Bextra was a non-steroidal anti-inflammatory drug (NSAID) commonly prescribed for arthritis, and worked by blocking the body's production of pain transmission enzymes known as cyclo-oxygenase, or COX.

Of the two forms of COX enzymes, COX-2 appears to have been associated with more elevated risks when attempts are made to block them. For example, well-known COX-1 inhibitors such as ibuprofen, Aspirin and Aleve are widely used, and not known for high risks or dangerous adverse affects.

However, the same cannot be said for COX-2 inhibitors, a class of medication to which Bextra belonged. Another well-known COX-2 NSAID, Vioxx, came to be vilified and was eventually pulled from the market by manufacturer Merck and Co. after studies showed increased cardiovascular risk.

However, Pfizer opted to continue with Bextra and a companion COX-2 selective inhibitor Celebrex, in spite of the warning signs. The company noted in its 2004 year-end review that preliminary results from a study being conducted under the auspices of the National Cancer Institute showed an increased risk in overall cardiovascular events. Pfizer noted that the findings were at odds with data collected from a number of other well-controlled studies of Celebrex.

Pfizer went on to state in its annual review, posted online, that a committee of the European Medicines Evaluation Agency, together with a special FDA Advisory Committee, conducted thorough reviews of all COX-2 medicines and concluded they should remain on the market, albeit with more stringent labeling that highlighted the cardiovascular risk.
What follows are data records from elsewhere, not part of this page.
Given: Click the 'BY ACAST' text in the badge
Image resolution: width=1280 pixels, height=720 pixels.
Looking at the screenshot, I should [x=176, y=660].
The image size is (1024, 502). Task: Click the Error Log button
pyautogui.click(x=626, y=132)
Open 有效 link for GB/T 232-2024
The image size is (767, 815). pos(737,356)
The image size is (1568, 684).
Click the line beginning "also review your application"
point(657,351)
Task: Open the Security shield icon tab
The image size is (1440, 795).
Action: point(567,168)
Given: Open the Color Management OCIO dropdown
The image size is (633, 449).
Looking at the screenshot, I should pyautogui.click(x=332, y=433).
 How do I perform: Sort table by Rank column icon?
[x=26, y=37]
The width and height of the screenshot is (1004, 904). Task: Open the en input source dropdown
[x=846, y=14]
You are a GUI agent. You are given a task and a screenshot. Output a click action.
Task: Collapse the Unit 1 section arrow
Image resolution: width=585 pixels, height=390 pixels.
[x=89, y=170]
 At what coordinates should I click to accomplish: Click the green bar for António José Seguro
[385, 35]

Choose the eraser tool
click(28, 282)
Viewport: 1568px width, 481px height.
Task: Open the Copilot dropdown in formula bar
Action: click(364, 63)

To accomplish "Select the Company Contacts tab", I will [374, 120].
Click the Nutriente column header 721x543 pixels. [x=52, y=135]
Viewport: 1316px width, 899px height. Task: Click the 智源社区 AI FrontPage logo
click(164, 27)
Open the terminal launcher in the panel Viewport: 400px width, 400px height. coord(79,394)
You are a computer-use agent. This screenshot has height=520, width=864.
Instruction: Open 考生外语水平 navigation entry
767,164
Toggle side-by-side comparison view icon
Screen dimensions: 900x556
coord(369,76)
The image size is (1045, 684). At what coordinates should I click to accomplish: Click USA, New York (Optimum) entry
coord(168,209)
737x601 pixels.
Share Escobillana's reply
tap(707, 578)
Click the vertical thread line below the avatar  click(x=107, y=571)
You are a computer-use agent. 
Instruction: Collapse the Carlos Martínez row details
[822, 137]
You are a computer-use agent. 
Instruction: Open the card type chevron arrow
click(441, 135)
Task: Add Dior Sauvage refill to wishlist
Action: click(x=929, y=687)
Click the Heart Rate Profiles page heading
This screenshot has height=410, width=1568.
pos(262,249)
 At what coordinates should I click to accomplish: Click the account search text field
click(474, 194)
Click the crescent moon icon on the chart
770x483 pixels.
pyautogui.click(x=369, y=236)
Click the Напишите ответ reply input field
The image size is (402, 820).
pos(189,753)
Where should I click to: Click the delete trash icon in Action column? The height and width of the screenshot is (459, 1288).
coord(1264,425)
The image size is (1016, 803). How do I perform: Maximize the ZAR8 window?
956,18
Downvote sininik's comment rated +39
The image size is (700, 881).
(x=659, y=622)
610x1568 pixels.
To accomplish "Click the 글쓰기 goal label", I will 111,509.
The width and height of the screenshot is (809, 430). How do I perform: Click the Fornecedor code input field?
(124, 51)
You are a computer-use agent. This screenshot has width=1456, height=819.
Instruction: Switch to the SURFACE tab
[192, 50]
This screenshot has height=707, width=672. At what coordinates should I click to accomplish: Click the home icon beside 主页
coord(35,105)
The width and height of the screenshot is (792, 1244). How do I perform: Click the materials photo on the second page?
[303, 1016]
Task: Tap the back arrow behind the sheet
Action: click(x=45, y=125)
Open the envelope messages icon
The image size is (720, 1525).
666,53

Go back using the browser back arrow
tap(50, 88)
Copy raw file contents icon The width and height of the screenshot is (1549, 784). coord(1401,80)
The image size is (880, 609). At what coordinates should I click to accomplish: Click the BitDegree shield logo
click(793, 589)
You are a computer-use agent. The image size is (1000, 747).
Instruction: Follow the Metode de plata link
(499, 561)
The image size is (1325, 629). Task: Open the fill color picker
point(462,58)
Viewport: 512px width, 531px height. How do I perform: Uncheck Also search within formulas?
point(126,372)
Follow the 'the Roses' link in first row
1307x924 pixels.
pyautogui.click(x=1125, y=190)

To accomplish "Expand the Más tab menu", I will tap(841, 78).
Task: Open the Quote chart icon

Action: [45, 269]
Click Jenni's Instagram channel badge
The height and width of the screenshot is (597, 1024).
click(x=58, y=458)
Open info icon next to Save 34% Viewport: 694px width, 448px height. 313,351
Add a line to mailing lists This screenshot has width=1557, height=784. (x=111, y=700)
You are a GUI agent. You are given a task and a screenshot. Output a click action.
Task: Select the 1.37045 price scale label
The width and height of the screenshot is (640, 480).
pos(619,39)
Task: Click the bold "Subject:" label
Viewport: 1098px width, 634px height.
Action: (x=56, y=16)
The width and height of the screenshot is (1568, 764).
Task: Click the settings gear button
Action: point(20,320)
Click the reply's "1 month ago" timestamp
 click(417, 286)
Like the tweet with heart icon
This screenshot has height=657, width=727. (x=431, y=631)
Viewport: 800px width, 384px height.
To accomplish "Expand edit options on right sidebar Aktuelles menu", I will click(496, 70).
Celebrex remains on the market, and does indeed carry warnings of heightened risk to the heart. However, by the start of the second quarter of 2005, Pfizer had to face the removal of Bextra from the market, a drug which, according to the review, was worth $1.29 billion in sales to the company and grew 87 percent in spite of growing concern with regard to the drug through 2004 over cardiovascular risk and rare, but serious skin reactions. It has been reported that the latter amounted to the primary reason why Bextra was pulled.

So Bextra is gone. But that's cold comfort for James Simmons, whose wife died allegedly at the hands of Bextra. And there are others—including a lawsuit launched back in the fall of 2004 after a New Jersey man died at the age of 46, after taking Bextra for nine months.

Lives lost, all for the seemingly innocent act of popping an approved pill for pain.

It is alleged that Pfizer withheld increased risks for fear that consumers would eschew purchasing Bextra, in preference to less-expensive drugs.